The quote above is a call for economists to stop ignoring private debt. It is the next necessary step after Keen's observation that
Non-economists might expect professional economists to pay great heed to these indicators—after all, surely private debt affects the economy? However, the dominant approach to economics—known as “Neoclassical Economics” —ignores them completely, on the a priori grounds that the aggregate level of private debt doesn’t matter: only its distribution can have macroeconomic impacts.
Page 2:
While outside the scope of this paper, it seems clear that it was only the massive increase in federal borrowing that allowed the private sector to deleverage successfully in the 1940s.
Mmmm. I'd like to see more on that. I get it. I got it from MMT I think. But I don't have it. I need to keep kicking it around until it makes sense to me the way DPD makes sense to me. I'll get there eventually.
Meanwhile, let me point out that if the problem is excessive debt and the need to deleverage, then the solution ought to be neither another world war nor another massive expansion of the role of government in society. All we need is to pay down the debt. We could do it with Congress and the Treasury, but they'd be likely to bicker forever and to expand the role of government anyway.
I'd rather have the Federal Reserve stand up and say: Oops, we made a mistake. We thought it would be okay to let the accumulation of debt grow faster than the quantity of base money and M1 and unencumbered forms of money, but we were wrong. Now we see we are wrong, and we wish to set things right. We will make an adjustment. We will print money and use it to pay off debt and thus remove the liabilities from the private sector, and rescue creditors as an accidental byproduct of our efforts. We will no longer print money and use it to buy up risky assets, rescuing creditors but leaving debtors to hang, leaving the economy in tatters. Please note that this is a temporary, emergency measure, and that our policy will change again as debt falls to a level that enables economic recovery and growth.
Page 3:
JW Mason's Figure 1: Non financial Leverage, 1929-2011 |
Figure 1 suggests that policymakers have good reason to be concerned with rising leverage; but also suggests that private leverage should be at least as much a focus of discussion as public leverage.
Amen!
Page 3 (bottom):
between 1980 and 2000 households reduced their borrowing compared with the prior two decades, but saw a rise in their debt burden.

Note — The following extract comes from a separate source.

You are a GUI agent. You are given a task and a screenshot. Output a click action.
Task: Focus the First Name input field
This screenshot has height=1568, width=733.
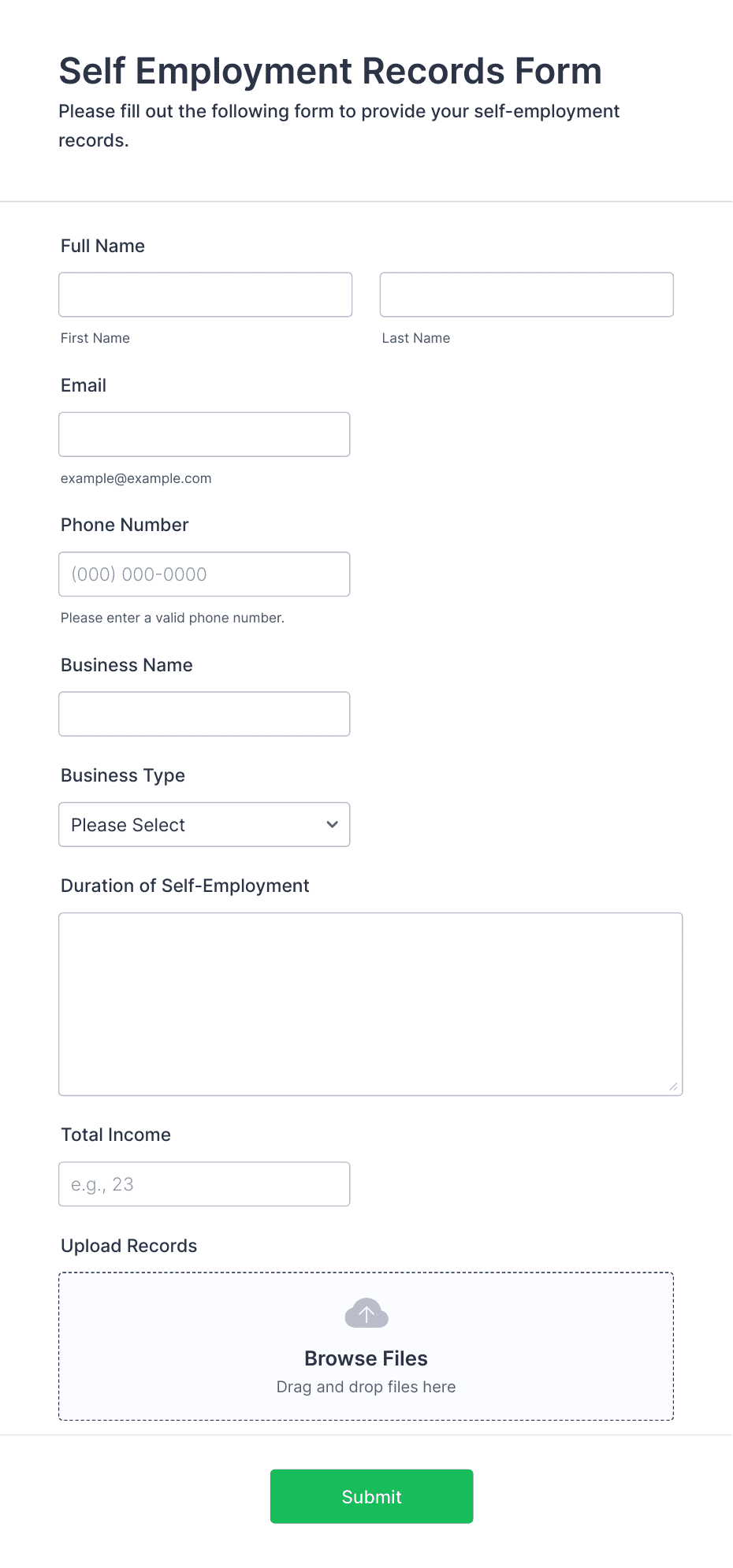(x=206, y=295)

Mason follows that observation by returning to his focus:
The increase in household leverage over this period is fully explained by Fisher dynamics -- that is by the increased burden of existing debt in an environment of higher nominal interest rates and lower inflation. This is in sharp contrast with the usual story of rising household borrowing after 1980...
But let me stick to my focus and point out that it makes perfect sense that "between 1980 and 2000 households reduced their borrowing compared with the prior two decades" because growth was slower after 1980 than before. It's like confirming what I thought I knew.

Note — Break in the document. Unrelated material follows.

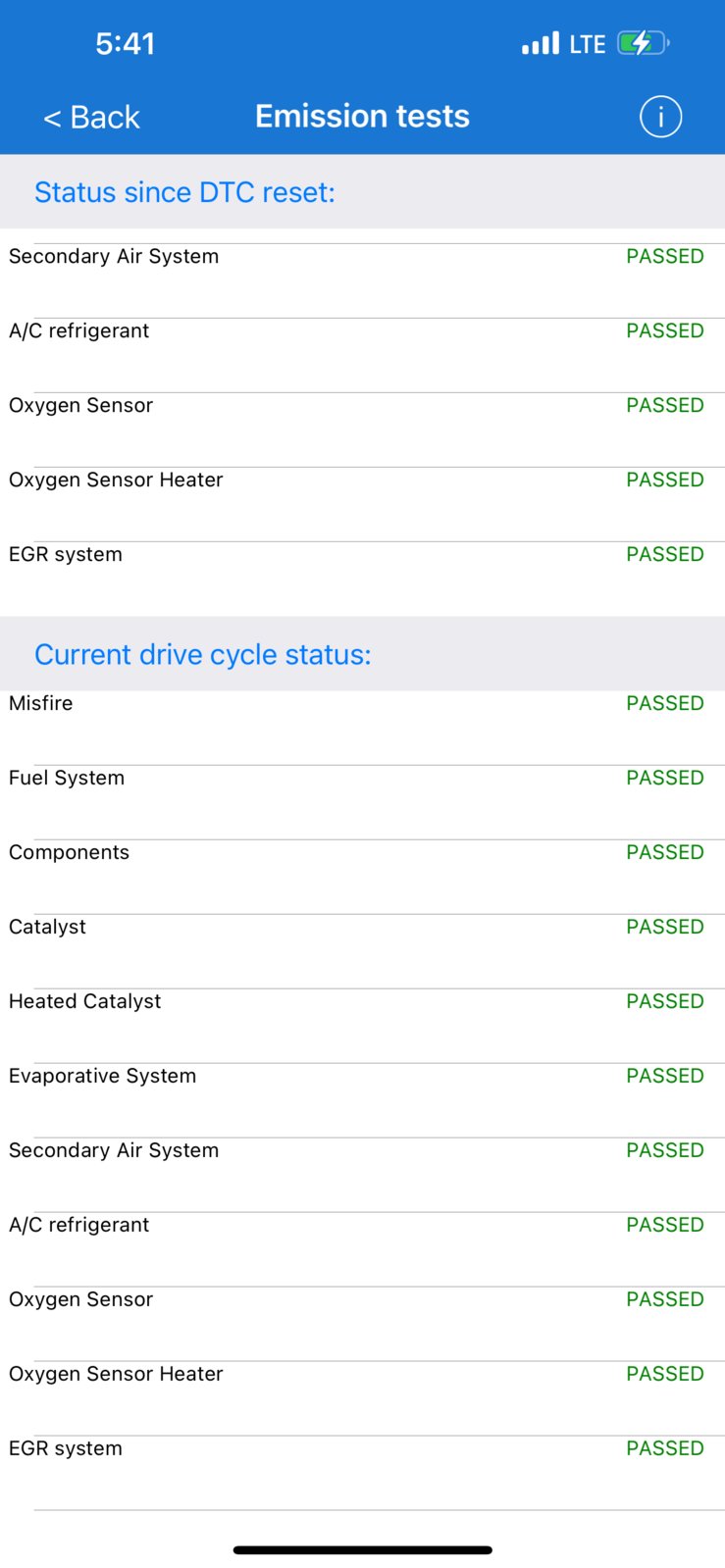Tap the battery charging icon

tap(644, 43)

And yes, a rise in the debt burden would be a consequence of, for example, lower inflation and higher interest rates. But don't forget that the policies that led to lower inflation and higher interest rates were created consciously and on purpose, to fight a prior problem: the inflation of the 1970s.
And I return again to the notion that when the inflation arose in the '70s it came not in tradeoff with unemployment, but as a complement to unemployment. The "stagflation" of the 1970s was a new and different problem, and it could not be solved by people who were used to thinking of a tradeoff between inflation and unemployment.

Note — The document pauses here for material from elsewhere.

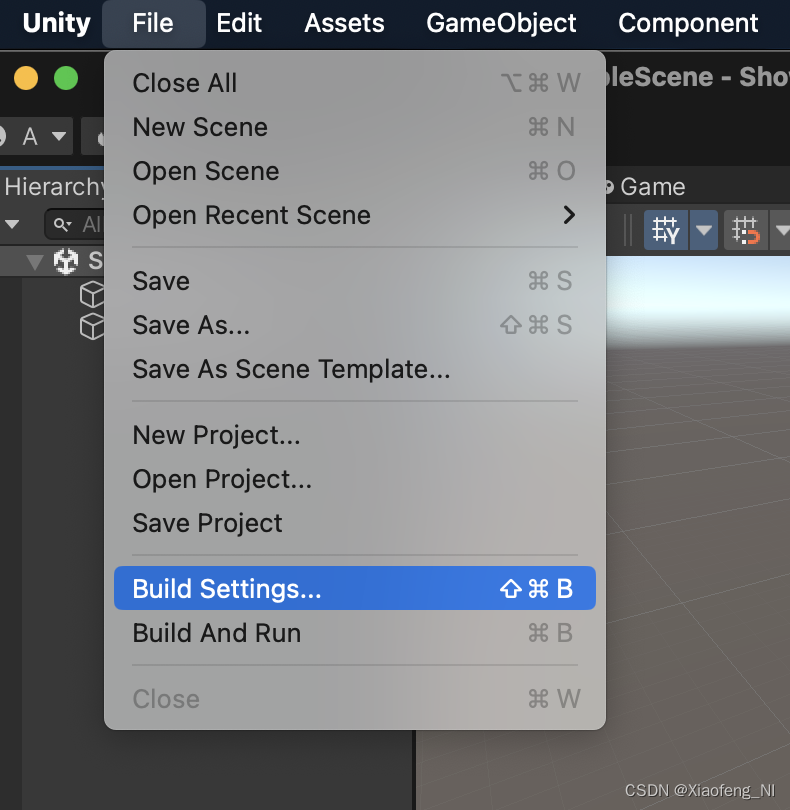Toggle the scene grid visibility icon
Image resolution: width=790 pixels, height=810 pixels.
point(666,230)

Like Solomon, then, policymakers split the stagflation problem in two. They took a "both" problem and dealt with it as two separate problems. They would fight inflation with monetary policy; and they would invent new tales of government and regulation to deal with unemployment and growth.
And as with Solomon, splitting this baby was not the answer.
1 comment:
Wow, Arthur, these are great comments. Will have substantive responses shortly, I hope.